Trecho da página
No próximo dia 12, o Supremo Tribunal Federal julgará, em sessão presencial, se é constitucional a cobrança do diferencial entre alíquotas internas e interestaduais do ICMS – DIFAL durante o ano de 2022 (ADIs 7.066, 7.070 e 7.078).

O DIFAL, sem dúvida, é uma das principais marcas da tão propalada complexidade do sistema tributário brasileiro.

O tema, a partir de 2016, pode ser divido em três capítulos:

DIFAL 2016 até 24/02/21: com a promulgação da Emenda Constitucional (EC) n.º 87/2015, foi editado o Convênio Confaz n.º 93/2015, que passou a disciplinar a forma de cobrança do ICMS nas operações e prestações destinadas a consumidor final não contribuinte do ICMS.

DIFAL 2021: No julgamento do RE 1.287.019 e da ADI 5469, realizado em 24/02/2021, houve a declaração de inconstitucionalidade de dispositivos do Convênio Confaz n.º 93/2015 que disciplinavam a cobrança do DIFAL.

Na mesma oportunidade houve a modulação dos efeitos da decisão, de modo que se determinou que as unidades federadas poderiam manter a exigência até o final de 2021. Foi definido, ainda, que os contribuintes que possuíam ação em curso na data do julgamento (24/02/2021) estariam a salvo da exigência do DIFAL durante aquele ano.

Esperava-se, contudo, a edição e publicação de uma lei complementar, para disciplinar o tema, ainda em 2021, para que esta pudesse produzir efeitos a partir de 1º de janeiro de 2022.

DIFAL 2022: Apenas no dia 5 de janeiro de 2022 foi publicada a Lei Complementar n.º 190, regulamentando a cobrança do ICMS nas operações e prestações destinadas a consumidor final não contribuinte do imposto.

Nesse período há muitas variáveis.

(Itens armazenados de uma coleção)

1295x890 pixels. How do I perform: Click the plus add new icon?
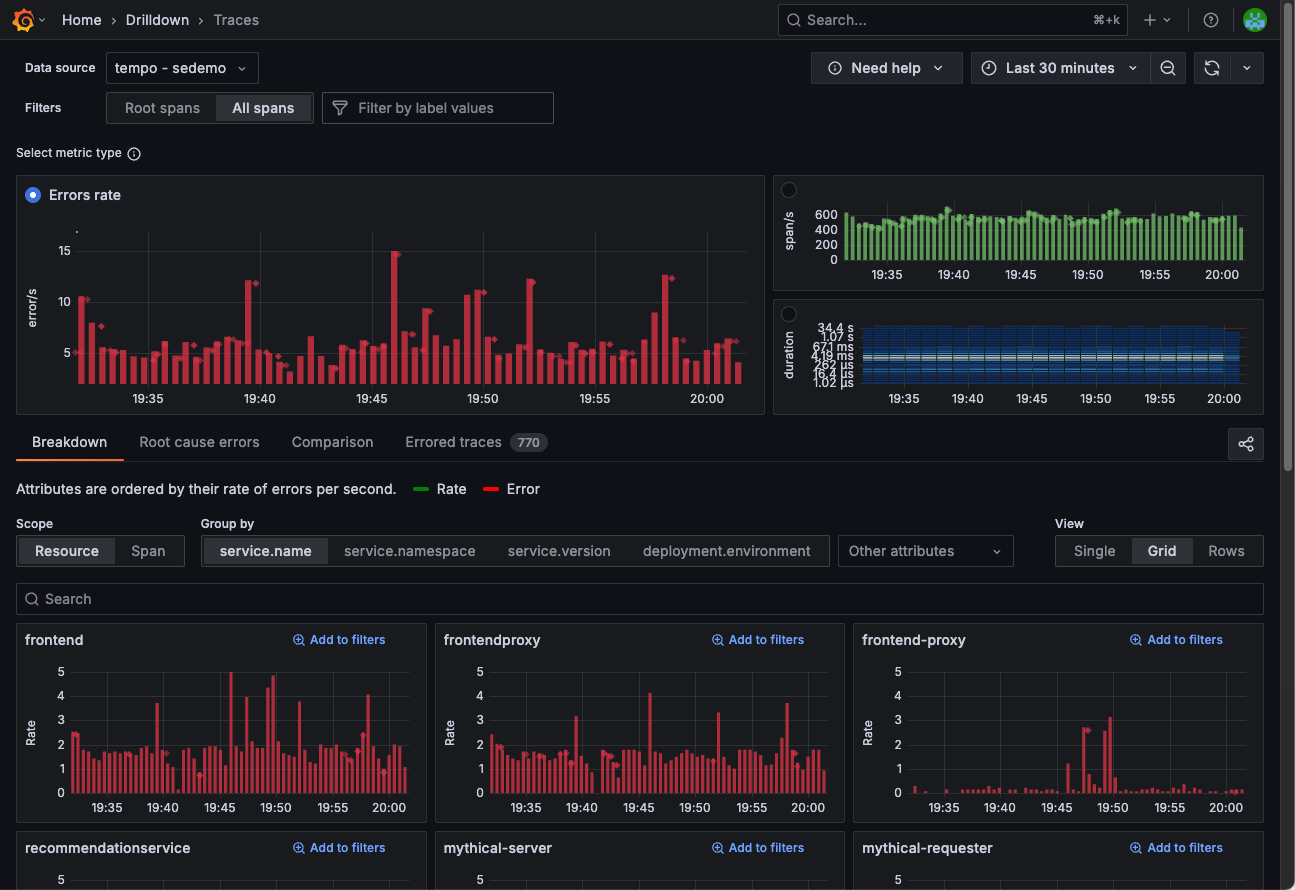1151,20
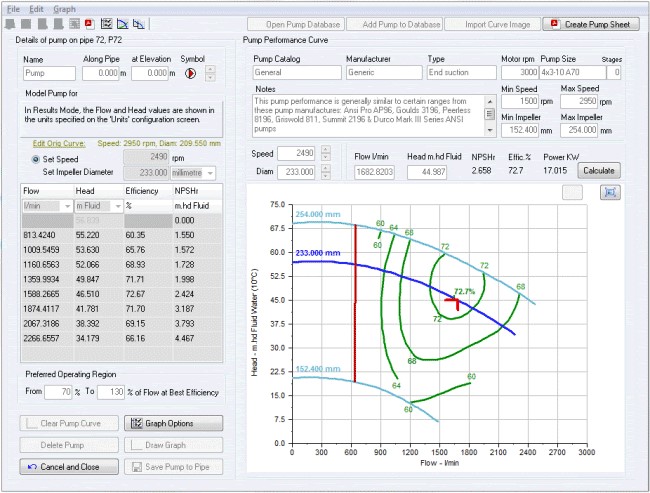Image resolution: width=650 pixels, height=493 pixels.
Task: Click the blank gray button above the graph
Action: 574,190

Tarefas a realizar
**a)** Em que data foi publicada a Lei Complementar n.º 190, segundo o texto sobre o DIFAL?
**b)** Indique, para cada afirmação abaixo, se ela está de acordo com o texto sobre o DIFAL, respondendo sim ou não e citando as palavras do texto que decidem a questão: (i) O julgamento do RE 1.287.019 e da ADI 5469 ocorreu em 24/02/2021. (ii) O Supremo Tribunal Federal julgará as ADIs 7.066, 7.070 e 7.078 em sessão virtual. (iii) O Convênio Confaz n.º 93/2015 foi editado com a promulgação da Emenda Constitucional n.º 87/2015.
**c)** Retorne sem alterações o trecho do texto sobre o DIFAL que vai de "DIFAL 2022: Apenas" até "há muitas variáveis.", incluindo essas palavras.
Os dados não têm nenhum papel no que se pede aqui.

Respostas dos exercícios
**a)** Em 5 de janeiro de 2022.

**b)**
(i) Sim: "No julgamento do RE 1.287.019 e da ADI 5469, realizado em 24/02/2021".
(ii) Não: "o Supremo Tribunal Federal julgará, em sessão presencial".
(iii) Sim: "com a promulgação da Emenda Constitucional (EC) n.º 87/2015, foi editado o Convênio Confaz n.º 93/2015".

**c)**
DIFAL 2022: Apenas no dia 5 de janeiro de 2022 foi publicada a Lei Complementar n.º 190, regulamentando a cobrança do ICMS nas operações e prestações destinadas a consumidor final não contribuinte do imposto.

Nesse período há muitas variáveis.